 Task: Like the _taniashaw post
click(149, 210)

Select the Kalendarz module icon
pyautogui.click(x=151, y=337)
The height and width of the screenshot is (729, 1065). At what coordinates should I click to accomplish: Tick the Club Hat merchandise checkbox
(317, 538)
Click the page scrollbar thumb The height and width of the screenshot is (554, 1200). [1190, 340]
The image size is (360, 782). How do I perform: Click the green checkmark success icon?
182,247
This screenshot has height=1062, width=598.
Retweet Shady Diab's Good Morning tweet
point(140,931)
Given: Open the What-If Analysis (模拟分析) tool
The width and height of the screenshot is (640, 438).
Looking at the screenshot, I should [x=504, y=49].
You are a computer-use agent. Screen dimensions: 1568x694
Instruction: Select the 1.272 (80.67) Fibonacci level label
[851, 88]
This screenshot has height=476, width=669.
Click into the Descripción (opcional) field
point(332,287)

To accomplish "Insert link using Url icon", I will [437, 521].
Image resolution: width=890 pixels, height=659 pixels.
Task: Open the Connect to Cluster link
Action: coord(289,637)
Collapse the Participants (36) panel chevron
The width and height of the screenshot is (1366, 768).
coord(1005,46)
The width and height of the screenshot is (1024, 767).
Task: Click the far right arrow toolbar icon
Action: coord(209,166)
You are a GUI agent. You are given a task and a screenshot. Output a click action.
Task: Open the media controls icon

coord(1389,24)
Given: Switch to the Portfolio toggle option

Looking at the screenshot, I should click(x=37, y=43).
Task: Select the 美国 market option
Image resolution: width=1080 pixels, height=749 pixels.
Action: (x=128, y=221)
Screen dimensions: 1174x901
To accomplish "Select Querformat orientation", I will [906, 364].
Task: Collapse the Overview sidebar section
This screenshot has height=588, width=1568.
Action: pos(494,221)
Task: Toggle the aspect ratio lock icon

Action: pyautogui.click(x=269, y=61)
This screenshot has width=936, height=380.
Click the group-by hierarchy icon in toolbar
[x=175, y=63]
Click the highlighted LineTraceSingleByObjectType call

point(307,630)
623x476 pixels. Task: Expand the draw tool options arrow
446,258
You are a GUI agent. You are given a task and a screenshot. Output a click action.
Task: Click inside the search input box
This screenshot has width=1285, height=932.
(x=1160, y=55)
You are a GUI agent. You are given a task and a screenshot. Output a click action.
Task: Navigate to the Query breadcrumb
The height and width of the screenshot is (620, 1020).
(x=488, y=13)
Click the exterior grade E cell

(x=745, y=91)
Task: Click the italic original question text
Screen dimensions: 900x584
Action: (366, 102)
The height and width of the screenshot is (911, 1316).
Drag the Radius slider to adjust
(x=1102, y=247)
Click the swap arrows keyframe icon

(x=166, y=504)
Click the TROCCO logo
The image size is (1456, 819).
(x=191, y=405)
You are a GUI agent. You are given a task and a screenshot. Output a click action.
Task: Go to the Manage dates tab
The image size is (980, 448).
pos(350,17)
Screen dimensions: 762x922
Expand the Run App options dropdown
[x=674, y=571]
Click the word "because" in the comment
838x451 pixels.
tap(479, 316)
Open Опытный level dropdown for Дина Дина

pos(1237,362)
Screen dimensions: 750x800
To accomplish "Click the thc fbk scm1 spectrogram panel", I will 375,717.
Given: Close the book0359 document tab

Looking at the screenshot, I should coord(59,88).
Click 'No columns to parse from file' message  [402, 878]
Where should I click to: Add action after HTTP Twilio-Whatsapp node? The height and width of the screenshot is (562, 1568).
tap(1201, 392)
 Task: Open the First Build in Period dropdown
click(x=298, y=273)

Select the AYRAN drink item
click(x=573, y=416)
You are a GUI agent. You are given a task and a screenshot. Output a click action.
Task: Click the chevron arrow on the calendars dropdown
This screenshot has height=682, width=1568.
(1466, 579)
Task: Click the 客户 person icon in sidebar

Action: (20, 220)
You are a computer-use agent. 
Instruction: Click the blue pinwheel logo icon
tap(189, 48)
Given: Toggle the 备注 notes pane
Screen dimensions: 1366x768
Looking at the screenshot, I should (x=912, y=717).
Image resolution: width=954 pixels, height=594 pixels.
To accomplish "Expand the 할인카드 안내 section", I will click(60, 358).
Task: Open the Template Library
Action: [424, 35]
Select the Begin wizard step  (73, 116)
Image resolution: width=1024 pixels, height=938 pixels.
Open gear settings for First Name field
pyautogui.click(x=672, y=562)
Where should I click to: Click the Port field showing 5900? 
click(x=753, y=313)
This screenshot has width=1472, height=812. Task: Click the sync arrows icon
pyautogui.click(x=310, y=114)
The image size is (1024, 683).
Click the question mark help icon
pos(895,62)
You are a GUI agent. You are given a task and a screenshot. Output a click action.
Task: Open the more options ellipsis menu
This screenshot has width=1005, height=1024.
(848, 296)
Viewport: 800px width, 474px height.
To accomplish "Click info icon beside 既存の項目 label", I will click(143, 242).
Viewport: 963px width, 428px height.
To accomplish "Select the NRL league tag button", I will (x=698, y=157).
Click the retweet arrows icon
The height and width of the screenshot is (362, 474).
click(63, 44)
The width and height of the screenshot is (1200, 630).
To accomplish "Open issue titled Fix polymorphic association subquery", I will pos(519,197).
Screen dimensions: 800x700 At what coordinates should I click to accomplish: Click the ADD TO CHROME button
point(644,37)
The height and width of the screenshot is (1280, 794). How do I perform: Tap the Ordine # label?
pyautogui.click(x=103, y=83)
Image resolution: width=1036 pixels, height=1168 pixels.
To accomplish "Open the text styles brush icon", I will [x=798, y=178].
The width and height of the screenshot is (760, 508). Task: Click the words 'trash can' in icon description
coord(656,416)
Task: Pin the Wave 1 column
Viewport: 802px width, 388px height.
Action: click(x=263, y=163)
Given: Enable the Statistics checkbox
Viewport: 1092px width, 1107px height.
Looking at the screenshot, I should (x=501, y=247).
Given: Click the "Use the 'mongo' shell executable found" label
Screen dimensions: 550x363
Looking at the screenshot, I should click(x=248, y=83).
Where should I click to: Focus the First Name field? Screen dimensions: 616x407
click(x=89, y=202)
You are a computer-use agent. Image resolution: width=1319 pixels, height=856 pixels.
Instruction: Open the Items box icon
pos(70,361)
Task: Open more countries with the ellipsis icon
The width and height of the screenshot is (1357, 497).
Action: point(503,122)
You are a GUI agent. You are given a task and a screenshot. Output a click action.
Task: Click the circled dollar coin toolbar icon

=====

=== Required action ===
Retrieve all lines from the data that contain the string "Collapse".

=== Output for this exercise ===
Collapse the Participants (36) panel chevron
Task: Collapse the Overview sidebar section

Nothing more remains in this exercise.